**Opdrachten**
[1] Beantwoord graag deze vragen over de tekst over de gedichten van Simon Vinkenoog, elk op een eigen regel:
(a) Met welke bundel debuteerde Vinkenoog, en in welk jaar?
(b) Aan wie werd die bundel opgedragen?
(c) Van welke twee schrijvers zijn de motto's van de bundel afkomstig?
[2] Noem alle plaatsnamen en landen die in de tekst over de gedichten van Simon Vinkenoog voorkomen.
[3] Schrijf de tekst over de gedichten van Simon Vinkenoog verder vanaf het punt waar die ophoudt.

De gedichten van Simon Vinkenoog
1950-1975: Slijm sperma gal
Simon Vinkenoog debuteerde met de bundel Wondkoorts in 1950 op 22-jarige leeftijd. De bundel was geschreven onder invloed van zijn leven in Parijs en zijn ontmoetingen met beeldhouwers en schilders. Vinkenoog verzette zich tegen het moralisme en het conformisme dat Nederland destijds tekende. De motto's van de bundel werden ontleend aan Paul Eluard ('Si je m'endors, c'est pour ne plus rêver') en van Georges Bataille ('La nudité n'est que la mort et les plus tendres baisers ont un arrière-goût de rat'). De bundel werd opgedragen aan Judic en Barabbas en het eerste gedicht ('Judic') begint als volgt:
god neem uit mijn hoofd
deze duizeling weg
wanneer ik aan haar denk
want wat is mij de liefde waard
en wat is het leven zonder haat?
Het gedicht eindigt eveneens met haat:
mijn god die deze stad
hebt vergetentracht
niet anders aan mij
te denken
dan hatend
(p. 5)
Steeds komt de haat weer boven. Vooral als wordt gesproken over Amsterdam in relatie tot Parijs. In Nederland, vooral in verband met Amsterdam zijn haat en dood als thema's sterk aanwezig.
waar ik geboren ben
waar ik mijn vlag heb hangen
daar is het leven dood
(p. 8)

**Inhoud dataset**
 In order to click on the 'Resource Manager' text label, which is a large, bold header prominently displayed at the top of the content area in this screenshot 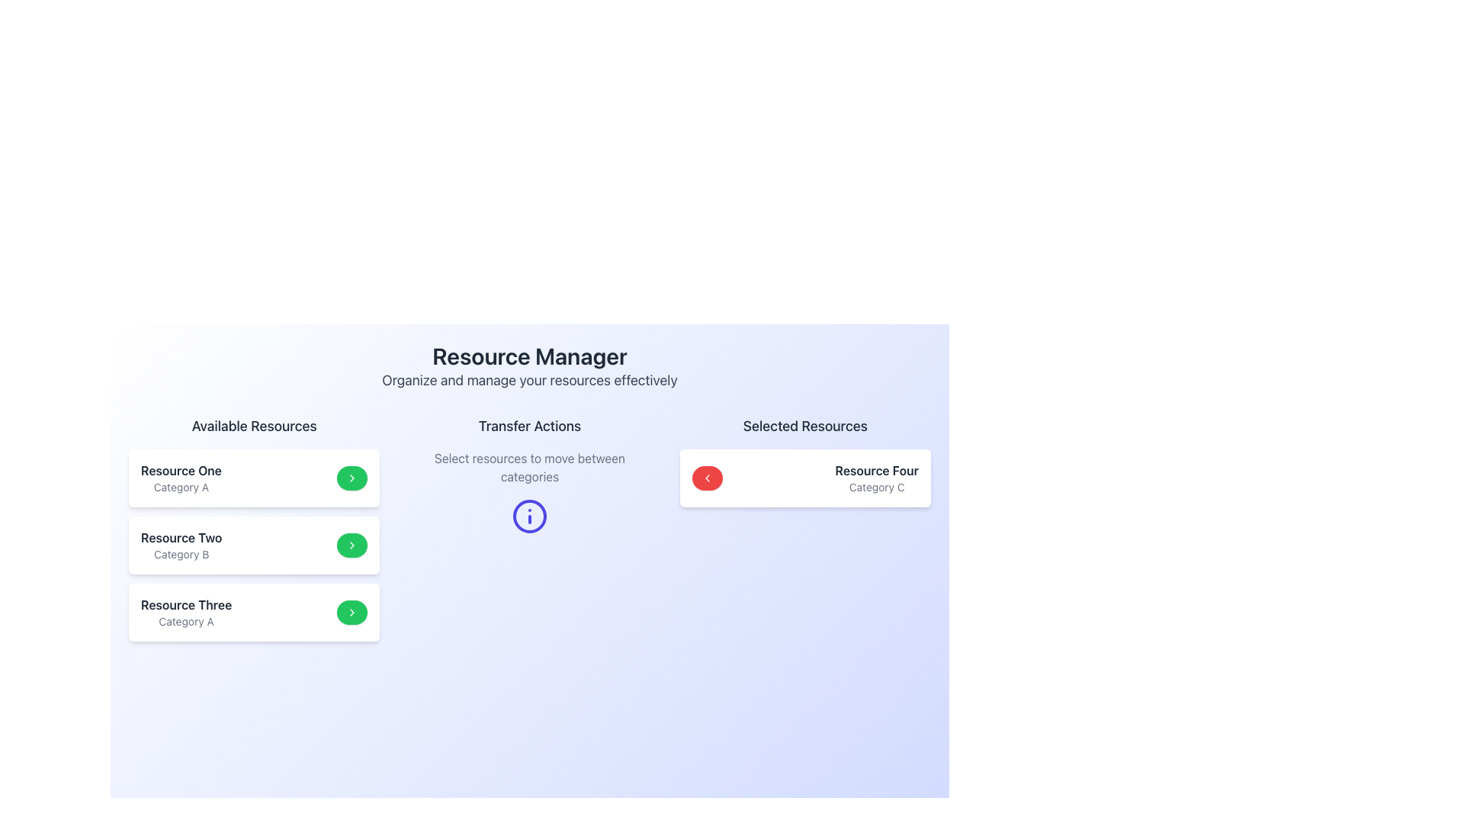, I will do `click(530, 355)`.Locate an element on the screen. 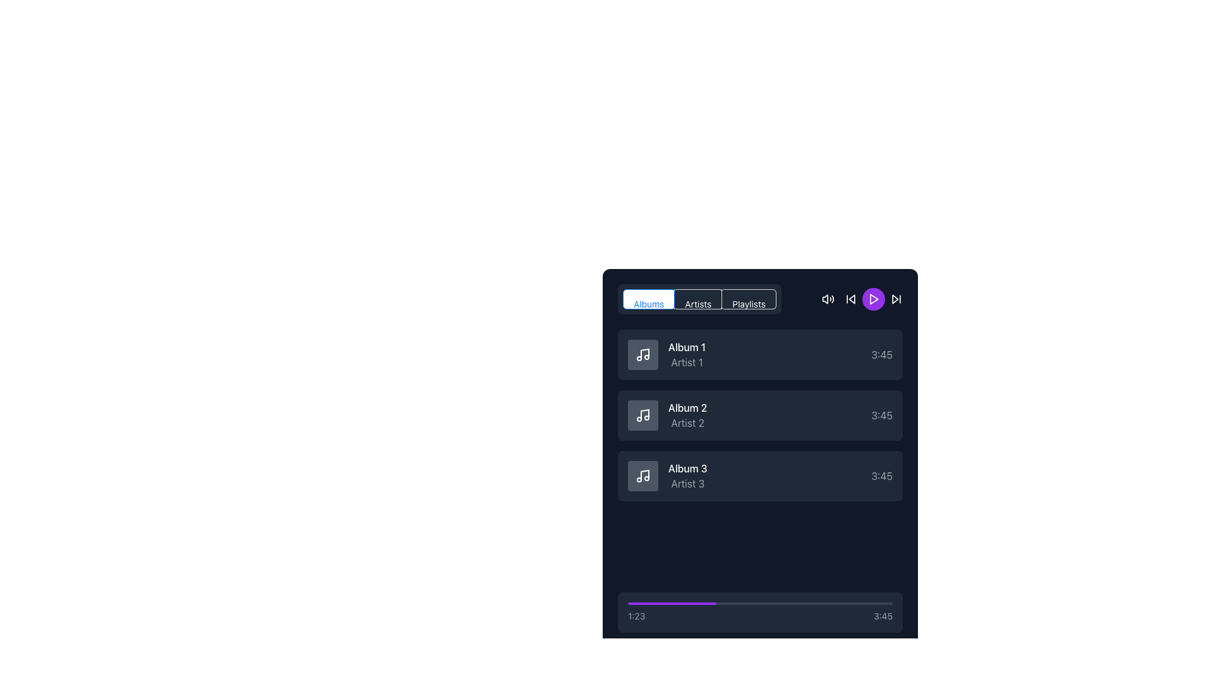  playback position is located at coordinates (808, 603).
---
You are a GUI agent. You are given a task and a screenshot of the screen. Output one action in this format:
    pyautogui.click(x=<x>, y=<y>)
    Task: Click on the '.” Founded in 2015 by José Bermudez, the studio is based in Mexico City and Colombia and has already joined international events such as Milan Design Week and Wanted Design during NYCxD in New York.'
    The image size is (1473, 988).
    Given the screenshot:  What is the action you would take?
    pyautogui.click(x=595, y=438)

**Antwoorden**
[1]
(a) Met Wondkoorts, in 1950.
(b) Aan Judic en Barabbas.
(c) Van Paul Eluard en Georges Bataille.

[2] Parijs, Nederland, Amsterdam

[3]
Zelfs in de liefde is de haat present, aangevuld met pijn: 'de pijn van de vrijheid'.
de dood is de man
die naast je ligt
je lippen kust
en huivert
dood is je adem
de kleur van je haar
waardoor mijn hand
dit gif heeft gewreven:
liefdeslavernij
het haten
(p. 14)
In deze eerste bundel zijn dood, bloed, pijn, eenzaamheid, angst en schrik prominent aanwezig. En ook vuur, brand, brandend water, donder, bliksem, wraak, schaduwen. Er wordt gestorven in huizen, in tuinen, in dromen en op een aanloopplank. Het gedicht 'Ticino' begint als volgt:
ik heb mijn haat in de lente ontdekt
de hartebloesems van mijn bloed
- mijn gevoelens - zijn door haat bevlekt
slijmspermagal: het is zo zoet
als een rat in de val gedreven
dit ongewijde bloed te spuwen
(p. 25)
In het gedicht 'Georges Braque' worden de doden opgeroepen. Zij omringen ons, zegt Vinkenoog, maar tevergeefs, ze gaan schoorvoetend langs en laten hun kleur na: grijs en grijstinten:
o vormen die een mens moet haten
o grijze daden in een vreemd beheer -
(p. 30)
In het gedicht 'Joan Miró' komen de fellere kleuren uit het werk van deze Spaanse schilder aan de orde:
het vergeten borstenpaar
dat aan de lijsten rukt
verandert kleur: geel
grijs geel zwart
hoe rood is het hart
en hoe miró
(p. 31)
Over zijn poëzie-opvatting doet Vinkenoog zijn zegje in het laatste gedicht uit deze bundel:
ik kan in mijn verzen
andreus niet dulden
noch de adem van lodeizen
ik eis voor eigen spraakgebrek
een eigen keuze
een eigen god:
haat
(p. 36)
Enkele jaren later (in 1955) zou Vinkenoog met Hans Andreus samen de bundel Tweespraak uitgeven, een dialoog in versvorm: gedichten van Vinkenoog op de linkerpagina en rechts die van Andreus.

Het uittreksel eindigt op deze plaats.